# Data extracted from a collection

=== Section Start ===

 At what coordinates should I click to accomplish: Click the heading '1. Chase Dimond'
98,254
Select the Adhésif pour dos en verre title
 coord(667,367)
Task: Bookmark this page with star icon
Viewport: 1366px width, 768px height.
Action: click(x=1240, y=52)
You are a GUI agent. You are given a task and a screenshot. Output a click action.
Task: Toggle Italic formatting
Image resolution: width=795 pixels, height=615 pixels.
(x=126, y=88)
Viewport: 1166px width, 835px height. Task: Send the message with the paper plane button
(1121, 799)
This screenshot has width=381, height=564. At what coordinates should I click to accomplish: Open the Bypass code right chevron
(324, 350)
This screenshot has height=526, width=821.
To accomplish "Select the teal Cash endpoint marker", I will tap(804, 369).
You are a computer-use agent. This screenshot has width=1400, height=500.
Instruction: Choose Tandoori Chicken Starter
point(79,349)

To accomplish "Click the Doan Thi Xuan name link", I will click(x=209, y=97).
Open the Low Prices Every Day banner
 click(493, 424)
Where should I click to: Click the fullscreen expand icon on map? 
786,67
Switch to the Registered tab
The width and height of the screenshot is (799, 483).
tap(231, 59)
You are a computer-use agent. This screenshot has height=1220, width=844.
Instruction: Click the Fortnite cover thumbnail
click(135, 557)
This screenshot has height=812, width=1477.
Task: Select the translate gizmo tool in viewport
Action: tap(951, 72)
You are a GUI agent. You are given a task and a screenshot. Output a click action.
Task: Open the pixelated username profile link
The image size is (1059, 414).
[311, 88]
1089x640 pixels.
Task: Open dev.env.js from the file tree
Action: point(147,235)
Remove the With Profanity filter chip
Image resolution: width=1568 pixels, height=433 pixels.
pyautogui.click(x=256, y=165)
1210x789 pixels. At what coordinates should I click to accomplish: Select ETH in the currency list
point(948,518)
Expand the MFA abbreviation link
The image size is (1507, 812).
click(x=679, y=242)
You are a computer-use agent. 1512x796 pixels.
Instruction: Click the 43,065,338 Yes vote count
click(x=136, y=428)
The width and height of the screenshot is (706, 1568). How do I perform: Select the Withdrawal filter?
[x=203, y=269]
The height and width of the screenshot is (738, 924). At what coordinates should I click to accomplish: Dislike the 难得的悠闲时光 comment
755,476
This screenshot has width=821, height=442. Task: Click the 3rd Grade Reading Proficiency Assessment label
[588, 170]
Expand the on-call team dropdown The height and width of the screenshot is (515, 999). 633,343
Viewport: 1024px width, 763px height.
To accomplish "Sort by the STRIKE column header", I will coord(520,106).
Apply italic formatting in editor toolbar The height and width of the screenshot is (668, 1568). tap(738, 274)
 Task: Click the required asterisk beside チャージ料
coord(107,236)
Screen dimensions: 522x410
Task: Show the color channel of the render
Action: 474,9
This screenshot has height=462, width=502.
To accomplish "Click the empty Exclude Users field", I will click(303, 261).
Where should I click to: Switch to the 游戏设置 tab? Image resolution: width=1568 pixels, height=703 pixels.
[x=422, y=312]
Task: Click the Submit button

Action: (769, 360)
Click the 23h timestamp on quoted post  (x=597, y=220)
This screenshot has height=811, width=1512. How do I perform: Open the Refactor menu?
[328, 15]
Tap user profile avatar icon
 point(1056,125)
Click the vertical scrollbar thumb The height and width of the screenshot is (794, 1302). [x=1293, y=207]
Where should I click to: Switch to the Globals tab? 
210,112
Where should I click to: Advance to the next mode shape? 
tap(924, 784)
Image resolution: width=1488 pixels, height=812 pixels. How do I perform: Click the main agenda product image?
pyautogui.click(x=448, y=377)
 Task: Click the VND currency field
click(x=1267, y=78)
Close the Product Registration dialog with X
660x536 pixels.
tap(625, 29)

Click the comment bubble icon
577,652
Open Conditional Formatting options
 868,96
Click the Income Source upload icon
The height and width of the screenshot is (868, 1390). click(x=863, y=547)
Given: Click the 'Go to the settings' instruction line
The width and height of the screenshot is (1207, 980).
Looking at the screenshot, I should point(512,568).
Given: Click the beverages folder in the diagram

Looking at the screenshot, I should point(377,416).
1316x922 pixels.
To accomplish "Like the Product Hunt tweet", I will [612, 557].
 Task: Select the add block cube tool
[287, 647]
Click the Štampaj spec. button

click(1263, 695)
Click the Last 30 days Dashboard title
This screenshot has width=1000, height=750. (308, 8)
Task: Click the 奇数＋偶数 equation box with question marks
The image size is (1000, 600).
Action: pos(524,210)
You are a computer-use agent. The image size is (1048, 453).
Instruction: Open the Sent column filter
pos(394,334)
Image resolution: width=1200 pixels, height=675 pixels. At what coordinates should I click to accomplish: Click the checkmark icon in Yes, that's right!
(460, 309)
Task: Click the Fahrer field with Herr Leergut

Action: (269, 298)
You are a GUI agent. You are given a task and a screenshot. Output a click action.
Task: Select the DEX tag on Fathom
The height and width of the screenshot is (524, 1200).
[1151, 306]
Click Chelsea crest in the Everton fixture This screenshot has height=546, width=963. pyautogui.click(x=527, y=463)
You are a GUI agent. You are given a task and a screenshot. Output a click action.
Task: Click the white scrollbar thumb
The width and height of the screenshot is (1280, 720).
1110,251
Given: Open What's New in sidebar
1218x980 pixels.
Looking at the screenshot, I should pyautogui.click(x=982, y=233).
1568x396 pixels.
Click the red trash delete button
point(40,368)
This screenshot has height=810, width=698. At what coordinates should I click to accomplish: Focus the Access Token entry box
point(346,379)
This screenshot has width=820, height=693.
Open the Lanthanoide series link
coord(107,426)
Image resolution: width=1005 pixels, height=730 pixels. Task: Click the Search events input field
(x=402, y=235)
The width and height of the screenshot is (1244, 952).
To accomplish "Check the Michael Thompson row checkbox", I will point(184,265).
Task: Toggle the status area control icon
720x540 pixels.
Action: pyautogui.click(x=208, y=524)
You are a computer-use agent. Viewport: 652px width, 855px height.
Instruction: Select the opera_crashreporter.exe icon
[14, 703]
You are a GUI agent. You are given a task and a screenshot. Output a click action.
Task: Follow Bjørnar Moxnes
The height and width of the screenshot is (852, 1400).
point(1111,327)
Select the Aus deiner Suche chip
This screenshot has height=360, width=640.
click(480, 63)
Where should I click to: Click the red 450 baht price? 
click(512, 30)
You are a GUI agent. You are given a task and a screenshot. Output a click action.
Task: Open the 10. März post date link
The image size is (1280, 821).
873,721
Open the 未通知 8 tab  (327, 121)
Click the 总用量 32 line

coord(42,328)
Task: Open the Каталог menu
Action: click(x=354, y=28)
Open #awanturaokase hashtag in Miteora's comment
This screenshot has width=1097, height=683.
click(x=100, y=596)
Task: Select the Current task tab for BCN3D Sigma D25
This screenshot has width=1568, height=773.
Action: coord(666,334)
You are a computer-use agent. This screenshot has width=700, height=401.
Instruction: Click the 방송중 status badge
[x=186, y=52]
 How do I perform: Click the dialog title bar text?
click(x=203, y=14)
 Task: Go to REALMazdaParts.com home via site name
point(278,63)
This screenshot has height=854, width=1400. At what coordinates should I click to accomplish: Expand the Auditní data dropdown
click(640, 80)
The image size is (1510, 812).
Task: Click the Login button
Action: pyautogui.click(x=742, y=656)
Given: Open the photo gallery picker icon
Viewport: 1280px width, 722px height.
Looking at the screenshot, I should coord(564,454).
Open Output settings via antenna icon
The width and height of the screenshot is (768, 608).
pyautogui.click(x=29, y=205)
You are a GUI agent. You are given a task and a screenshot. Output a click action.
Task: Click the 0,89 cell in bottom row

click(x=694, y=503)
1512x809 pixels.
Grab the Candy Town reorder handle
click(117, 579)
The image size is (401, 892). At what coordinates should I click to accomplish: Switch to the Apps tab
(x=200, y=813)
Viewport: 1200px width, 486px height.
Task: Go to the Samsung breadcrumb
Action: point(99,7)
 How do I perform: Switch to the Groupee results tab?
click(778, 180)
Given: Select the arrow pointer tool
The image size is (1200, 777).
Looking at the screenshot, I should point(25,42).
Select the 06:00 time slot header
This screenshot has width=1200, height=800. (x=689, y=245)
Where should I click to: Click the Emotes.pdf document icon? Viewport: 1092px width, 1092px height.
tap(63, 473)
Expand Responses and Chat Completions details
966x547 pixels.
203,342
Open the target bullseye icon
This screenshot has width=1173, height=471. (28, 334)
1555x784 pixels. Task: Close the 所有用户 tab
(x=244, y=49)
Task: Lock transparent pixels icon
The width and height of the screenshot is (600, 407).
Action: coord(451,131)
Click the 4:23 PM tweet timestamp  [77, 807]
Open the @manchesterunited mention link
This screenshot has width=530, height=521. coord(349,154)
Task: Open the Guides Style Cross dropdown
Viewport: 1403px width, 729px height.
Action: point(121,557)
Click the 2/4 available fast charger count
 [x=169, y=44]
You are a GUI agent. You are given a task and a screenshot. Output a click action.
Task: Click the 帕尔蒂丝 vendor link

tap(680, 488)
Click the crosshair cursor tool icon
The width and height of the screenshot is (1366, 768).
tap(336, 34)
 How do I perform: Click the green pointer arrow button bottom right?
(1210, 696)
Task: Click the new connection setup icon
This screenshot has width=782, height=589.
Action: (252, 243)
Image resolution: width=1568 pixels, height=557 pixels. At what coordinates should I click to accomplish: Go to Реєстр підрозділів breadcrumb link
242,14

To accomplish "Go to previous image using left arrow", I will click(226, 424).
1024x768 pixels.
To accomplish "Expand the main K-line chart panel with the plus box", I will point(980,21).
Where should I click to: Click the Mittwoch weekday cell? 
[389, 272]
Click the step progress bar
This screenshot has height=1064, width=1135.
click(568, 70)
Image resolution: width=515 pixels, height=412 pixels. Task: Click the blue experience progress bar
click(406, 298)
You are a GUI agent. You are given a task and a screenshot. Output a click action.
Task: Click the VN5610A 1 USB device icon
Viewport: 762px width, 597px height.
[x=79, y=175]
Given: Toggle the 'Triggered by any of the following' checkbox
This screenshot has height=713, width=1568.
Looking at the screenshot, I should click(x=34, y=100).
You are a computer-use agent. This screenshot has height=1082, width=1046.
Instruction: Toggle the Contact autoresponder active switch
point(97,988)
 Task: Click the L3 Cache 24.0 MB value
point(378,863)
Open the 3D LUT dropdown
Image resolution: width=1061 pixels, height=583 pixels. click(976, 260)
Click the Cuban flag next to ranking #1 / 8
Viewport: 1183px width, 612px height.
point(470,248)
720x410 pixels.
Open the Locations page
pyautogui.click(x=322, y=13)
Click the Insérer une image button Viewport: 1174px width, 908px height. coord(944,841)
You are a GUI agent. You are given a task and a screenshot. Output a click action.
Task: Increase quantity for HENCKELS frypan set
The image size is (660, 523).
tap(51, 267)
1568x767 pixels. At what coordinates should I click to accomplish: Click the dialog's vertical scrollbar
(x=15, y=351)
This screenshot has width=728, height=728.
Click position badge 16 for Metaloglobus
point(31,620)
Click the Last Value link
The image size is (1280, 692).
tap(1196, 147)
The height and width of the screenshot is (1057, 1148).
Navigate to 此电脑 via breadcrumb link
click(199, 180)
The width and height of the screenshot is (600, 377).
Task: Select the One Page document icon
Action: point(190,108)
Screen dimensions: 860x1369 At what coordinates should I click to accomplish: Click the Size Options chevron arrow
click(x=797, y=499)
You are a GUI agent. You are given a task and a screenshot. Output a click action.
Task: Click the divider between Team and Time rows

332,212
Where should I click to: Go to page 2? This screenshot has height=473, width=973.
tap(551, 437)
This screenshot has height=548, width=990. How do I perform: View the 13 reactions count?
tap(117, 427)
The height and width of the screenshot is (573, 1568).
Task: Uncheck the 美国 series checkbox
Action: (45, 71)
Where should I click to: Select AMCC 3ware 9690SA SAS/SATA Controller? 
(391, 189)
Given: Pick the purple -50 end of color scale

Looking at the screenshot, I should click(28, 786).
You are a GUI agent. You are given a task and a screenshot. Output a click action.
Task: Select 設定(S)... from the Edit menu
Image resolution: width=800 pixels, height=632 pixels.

=== Section End ===

Take the entries above and copy out all lines with the string "settings".

# EXERCISE OUTPUT
Given: Click the 'Go to the settings' instruction line
Open Output settings via antenna icon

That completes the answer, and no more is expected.